We had probably grown accustomed to gravity-defying ratings as the likes of Apple (US:AAPL) and Google owner Alphabet (US:GOOGL) supplanted familiar names from the top-tier US indices, but it could be argued that the rotation from growth stocks in favour of value plays was already gaining momentum at the tail-end of 2017.

Understanding Apple’s business model is a little more straightforward than getting your head around Google’s, particularly as the ubiquitous search engine could yet run foul of antitrust regulations. In the case of the latter entity – which, like any number of tech plays, essentially embarked on an uncharted course – early valuations proved elusive. Although there were other established search engines, most notably Yahoo, when Google went public in 2004, it was essentially a bespoke offering due to the relative sophistication of its search algorithms.

So even though Google turned earnings positive within three years of incorporation, investors were still essentially faced with a standalone proposition. If there aren’t any reliable benchmarks for sales multiples, then ascribing value is a bit like trying to triangulate a position without any fixed points.

Google was worth around $23bn (£18.2bn) on admission, but even with the recent sell-off, its market valuation has grown at an annualised compound rate of 30 per cent. That’s extraordinary by any standard, but even more so when you consider that early valuations were delivered against a limited trading history and a dearth of meaningful peer comparisons. Analysts – at least initially – were engaged in a process of supposition, with probability-weighted scenarios employed to draw conclusions on the potential size of the addressable market, the likely extent of Google’s eventual share and the return on capital it might be able to achieve – it’s as if valuations had been reverse-engineered.
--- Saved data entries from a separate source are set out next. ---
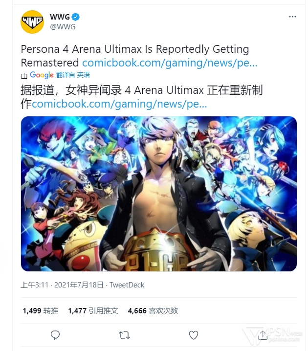Image resolution: width=308 pixels, height=351 pixels.
Task: Open the three-dot more options menu
Action: tap(292, 17)
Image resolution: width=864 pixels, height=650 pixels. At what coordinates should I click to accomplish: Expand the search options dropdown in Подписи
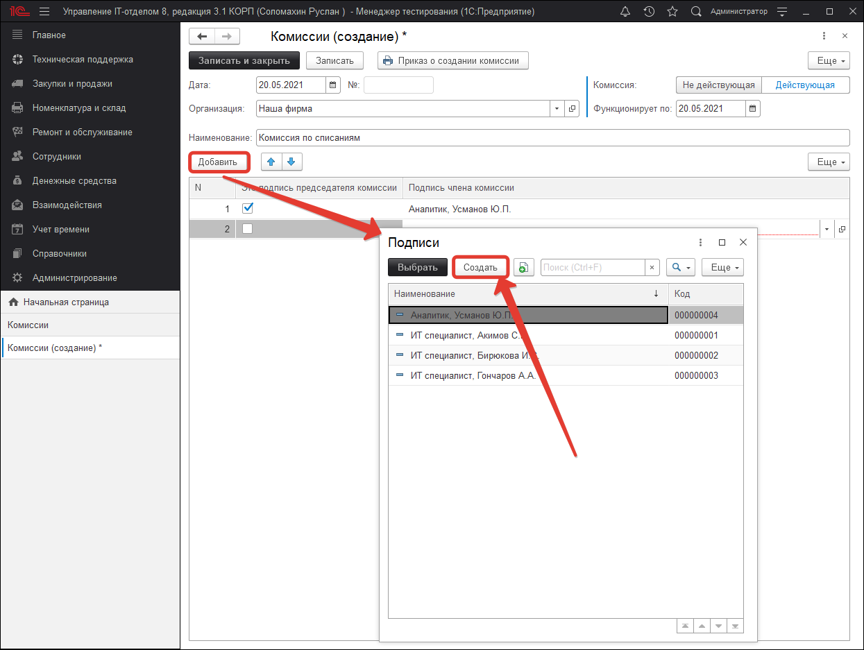point(679,267)
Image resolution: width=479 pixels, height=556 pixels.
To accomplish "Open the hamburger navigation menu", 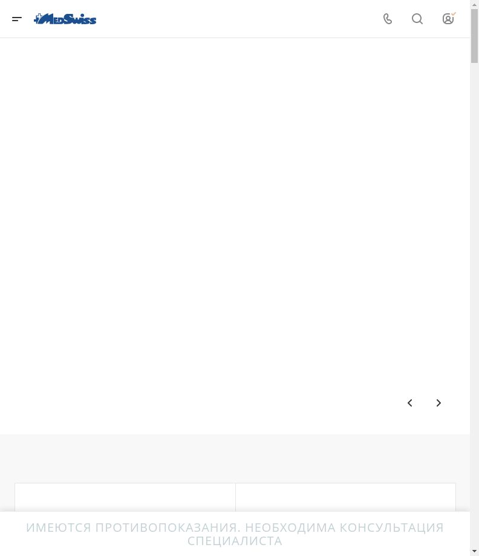I will coord(17,19).
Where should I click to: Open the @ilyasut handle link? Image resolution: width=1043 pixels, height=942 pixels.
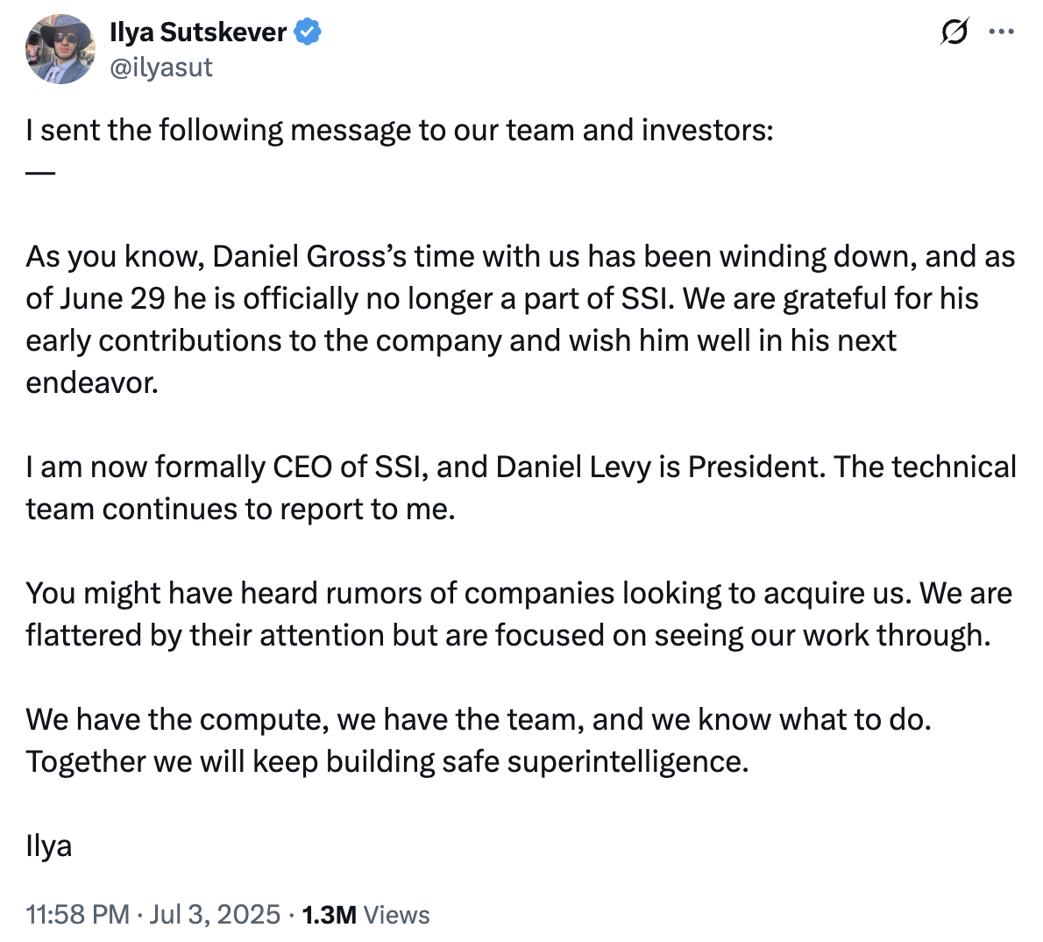coord(161,68)
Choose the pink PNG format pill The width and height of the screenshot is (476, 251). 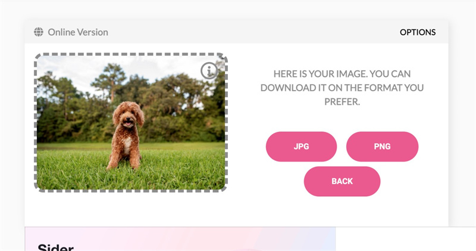[382, 146]
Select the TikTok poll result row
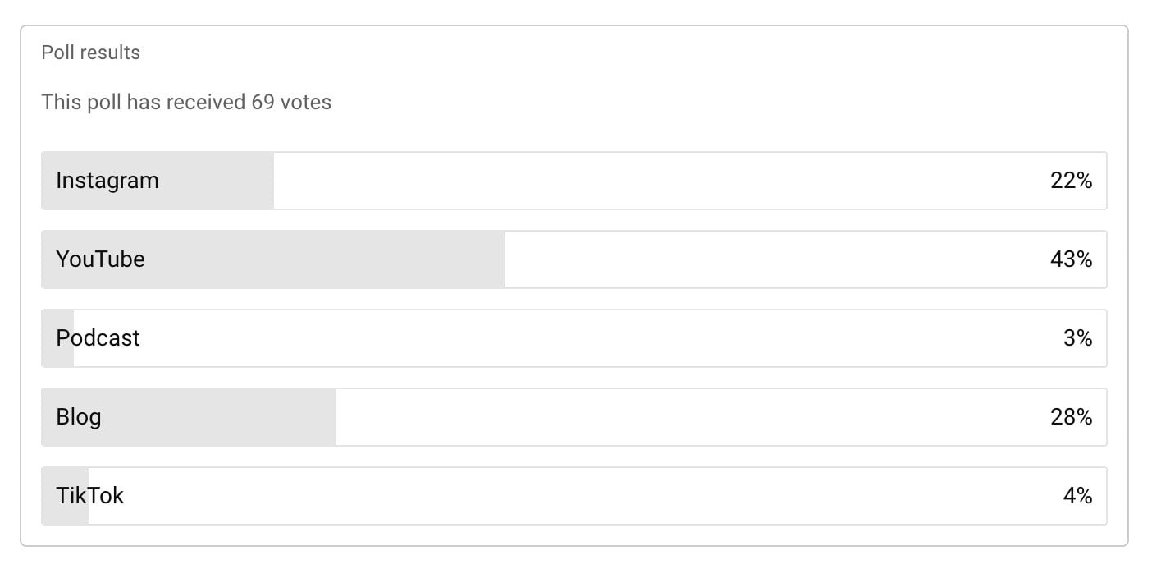This screenshot has width=1152, height=583. click(574, 496)
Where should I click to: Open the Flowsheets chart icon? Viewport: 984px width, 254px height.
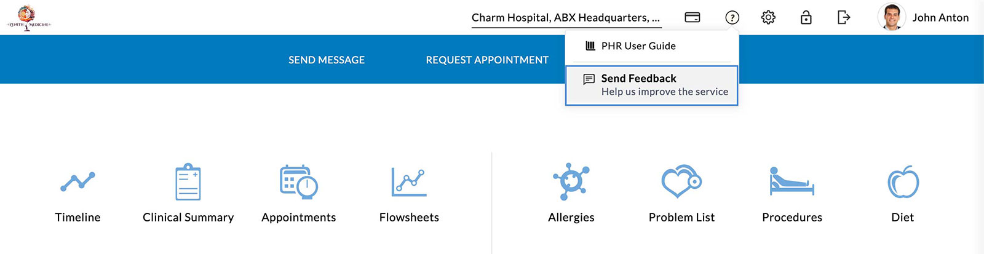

Some analysts will be having second thoughts on the tech-like multiples ascribed to Asos after the e-fashion group guided for annual sales growth of 15 per cent, against a previous range of 20-25 per cent. Hardly a disaster on the face of it, but the gross margin also contracted by around 150 basis points, while trading in November – “a very material month” – was significantly behind expectations.

Asos lost 37.6 per cent of its market value following the pre-Christmas update, but the sell-off wouldn’t have come as much of a shock to shareholders who have stayed the course. In 2014, the group put out three separate profit warnings and its shares fell 60 per cent in value, but within three years its market capitalisation had overtaken that of high-street titan Marks and Spencer (MKS). And earlier this year, its shares clicked into reverse again, after it emerged that a key shareholder, Danish fashion group Bestseller, had sold 2m shares appreciably below the then market price. The oscillations in the share price, or at least their severity, reflects the forward multiples investors have been prepared to meet in expectation of upgraded forecasts.

Harriet Russell, our retail correspondent, may have a point when she says that: “Asos is still vulnerable to bad news, no matter how fast the company grows compared to the wider retail market”. One of the reasons why Marks and Spencer has struggled over the past decade is that it failed to provide a ‘best in class’ online offering, while other long-standing names, most notably Sears in the US, have gone to the wall because they failed to keep pace with the shift towards online consumption. However, just because you have nailed your digital offering, it doesn’t make you immune to wider consumer/credit trends.